----- Dataset content

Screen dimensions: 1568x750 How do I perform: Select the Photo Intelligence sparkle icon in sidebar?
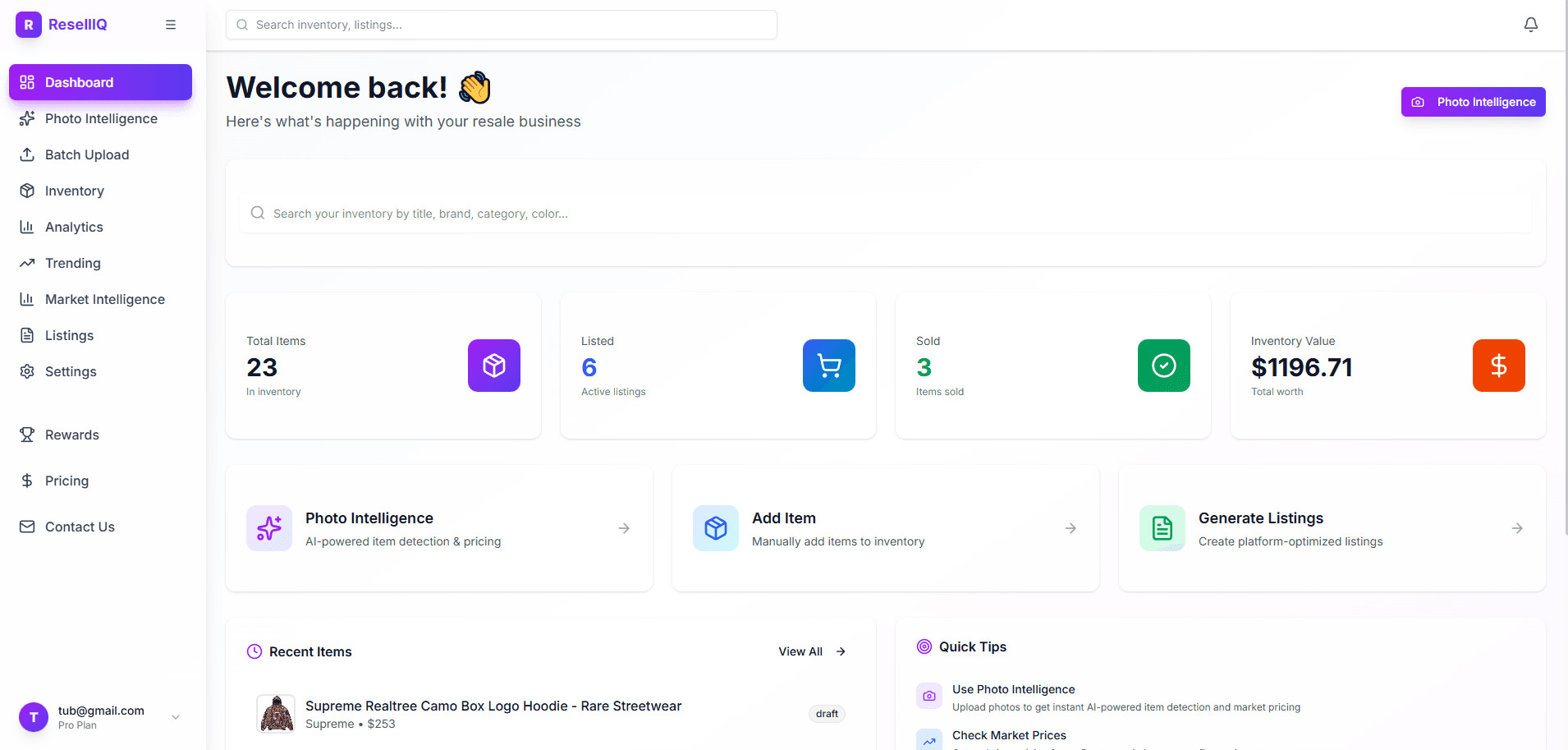(27, 118)
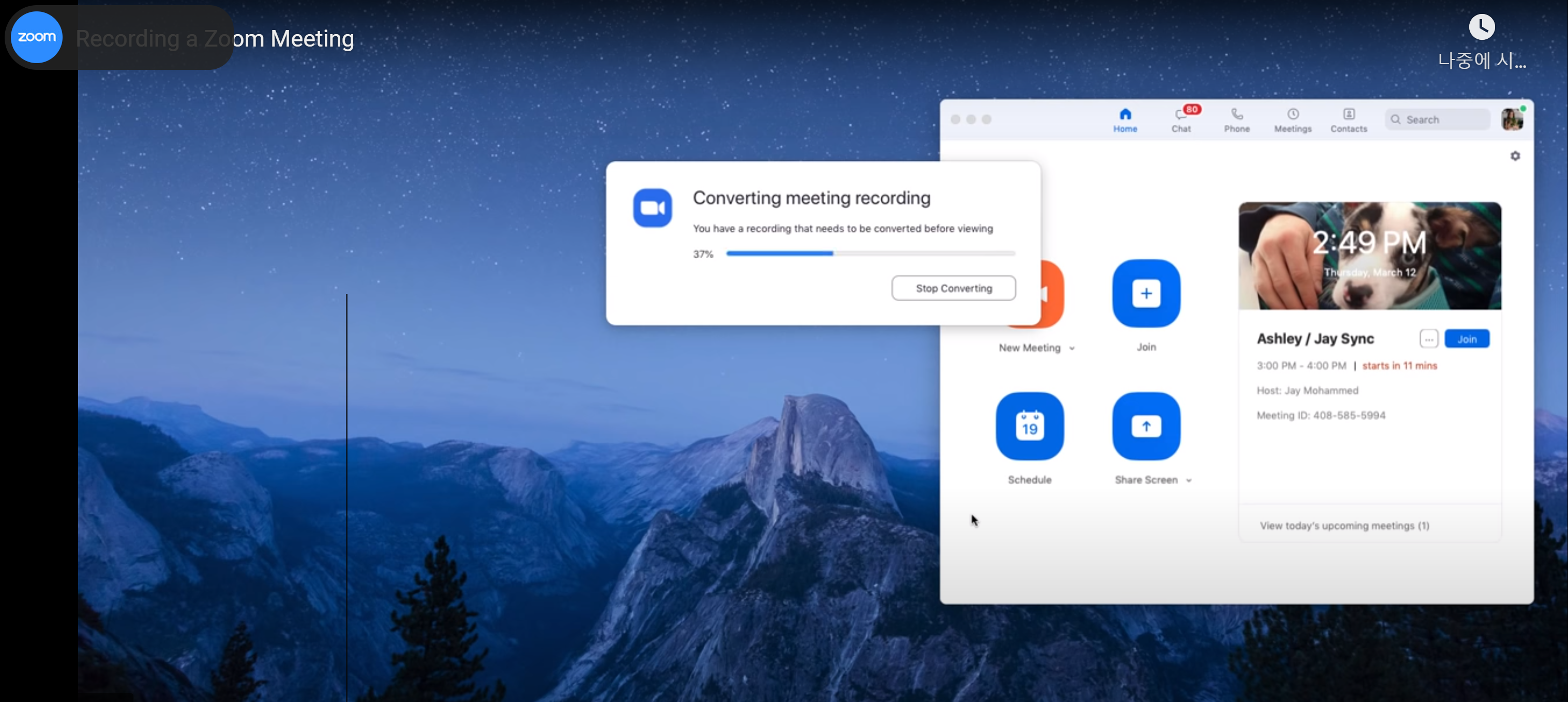Click the conversion progress bar
The width and height of the screenshot is (1568, 702).
coord(870,253)
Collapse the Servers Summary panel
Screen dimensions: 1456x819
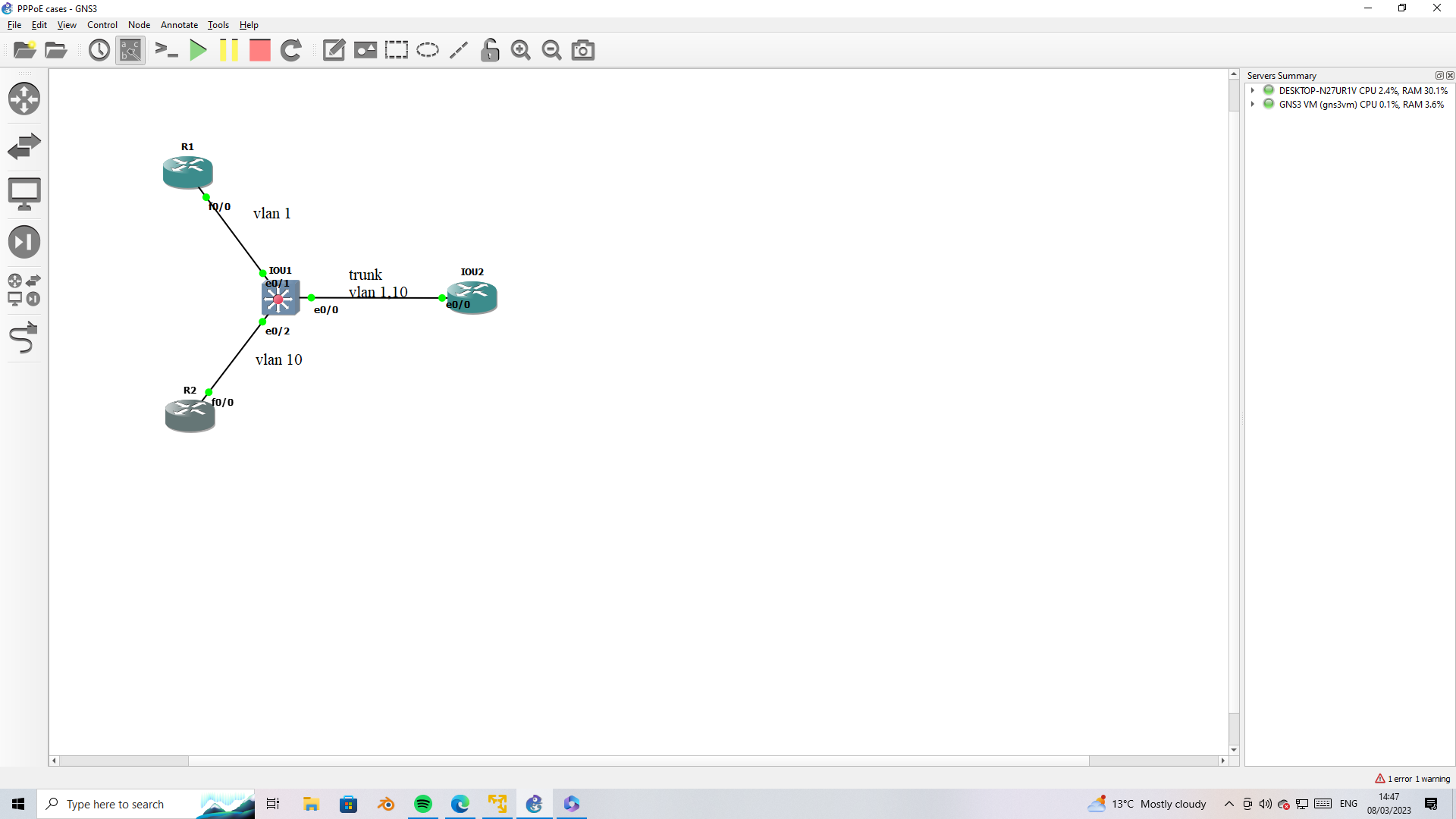(x=1439, y=75)
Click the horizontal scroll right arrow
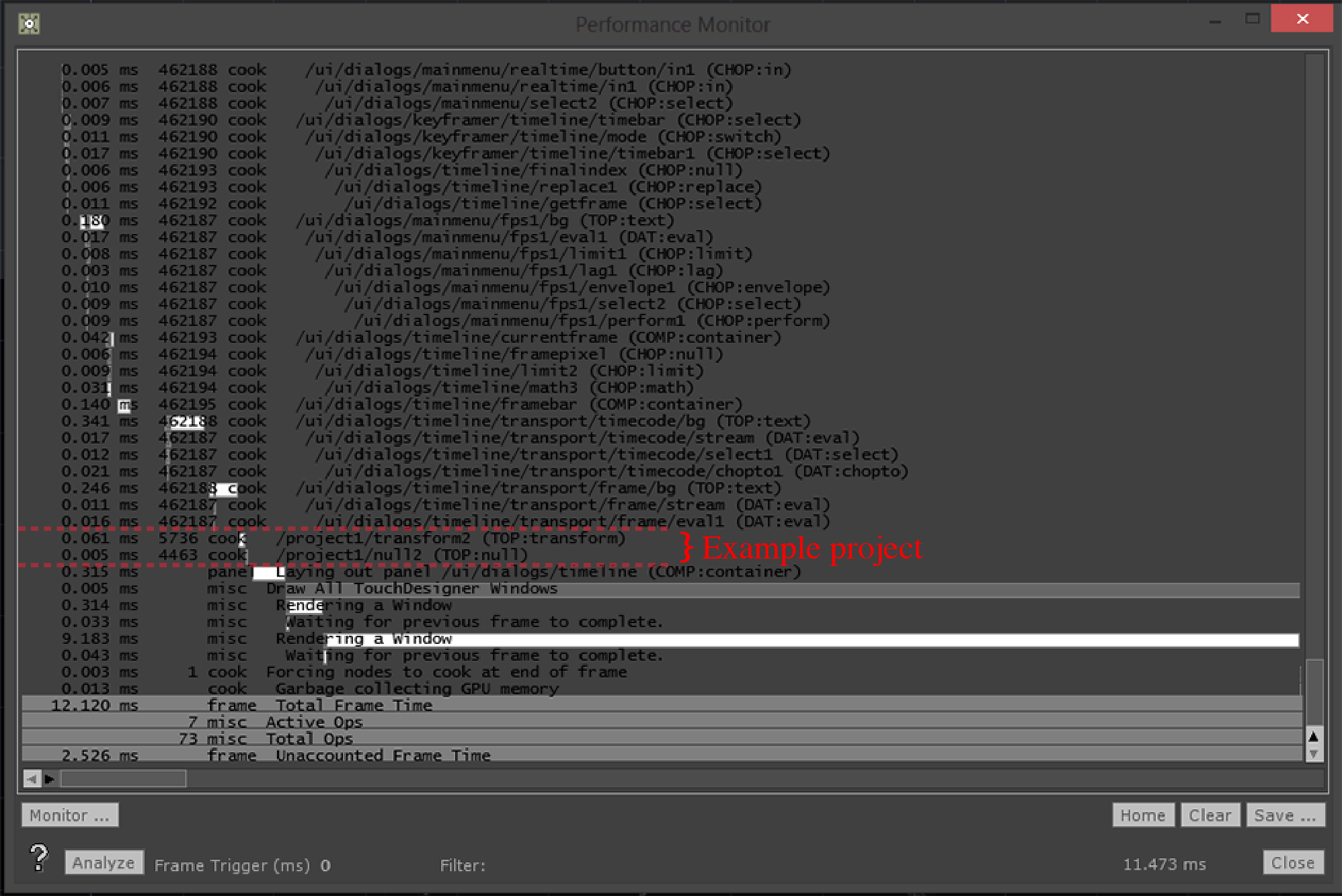Viewport: 1342px width, 896px height. [x=49, y=779]
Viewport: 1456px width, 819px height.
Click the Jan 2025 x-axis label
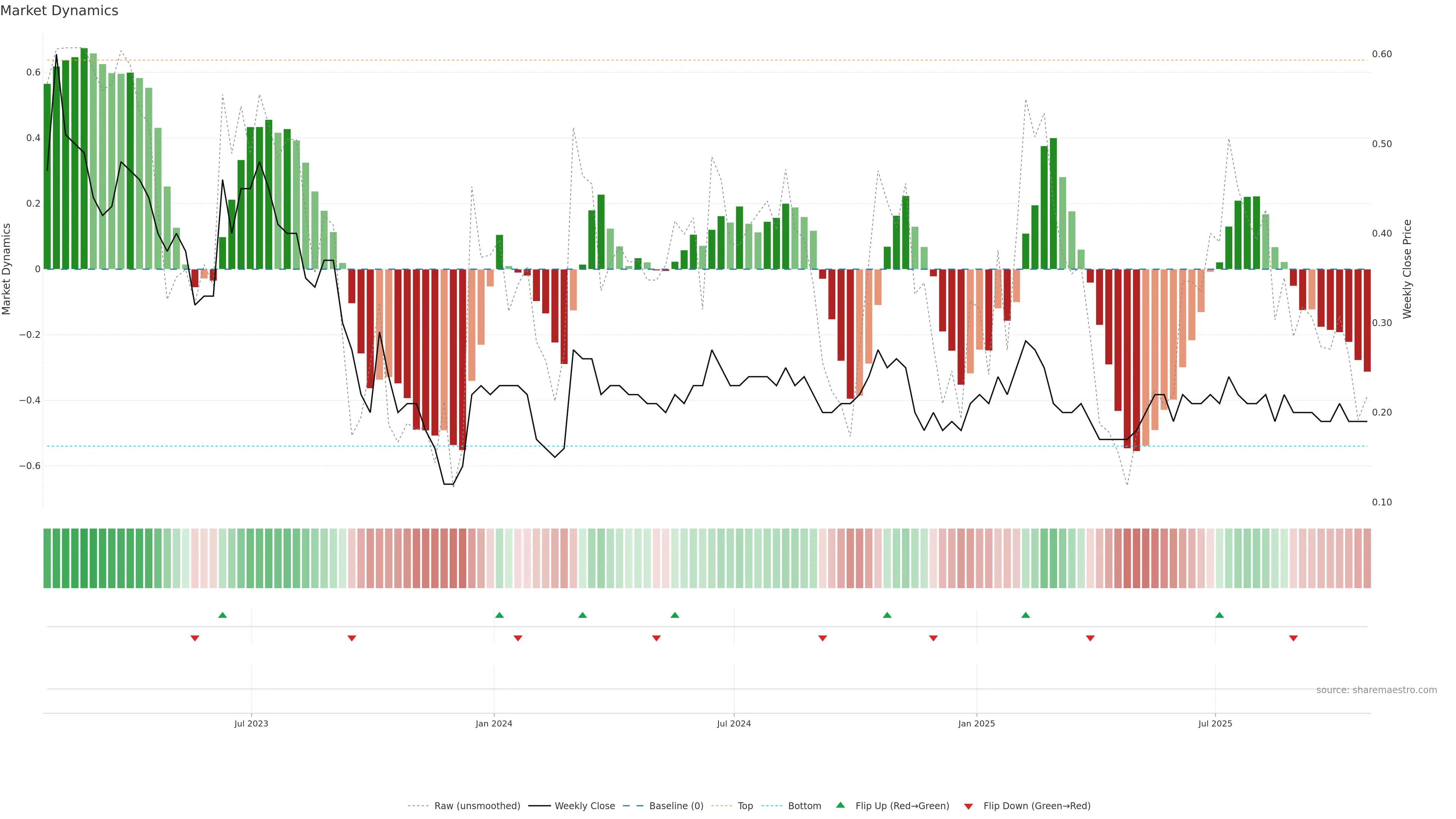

----------

> Task prompt
Could you retype the whole listing word for word, minus its pictures?

> Expected answer
Screen dimensions: 1568x750 How do I perform: Select the Photo Intelligence sparkle icon in sidebar?
(27, 118)
Click the conversion progress bar
The width and height of the screenshot is (1568, 702).
coord(870,253)
Collapse the Servers Summary panel
Screen dimensions: 1456x819
(x=1439, y=75)
Click the horizontal scroll right arrow
Viewport: 1342px width, 896px height. [x=49, y=779]
Viewport: 1456px width, 819px height.
Click the Jan 2025 x-axis label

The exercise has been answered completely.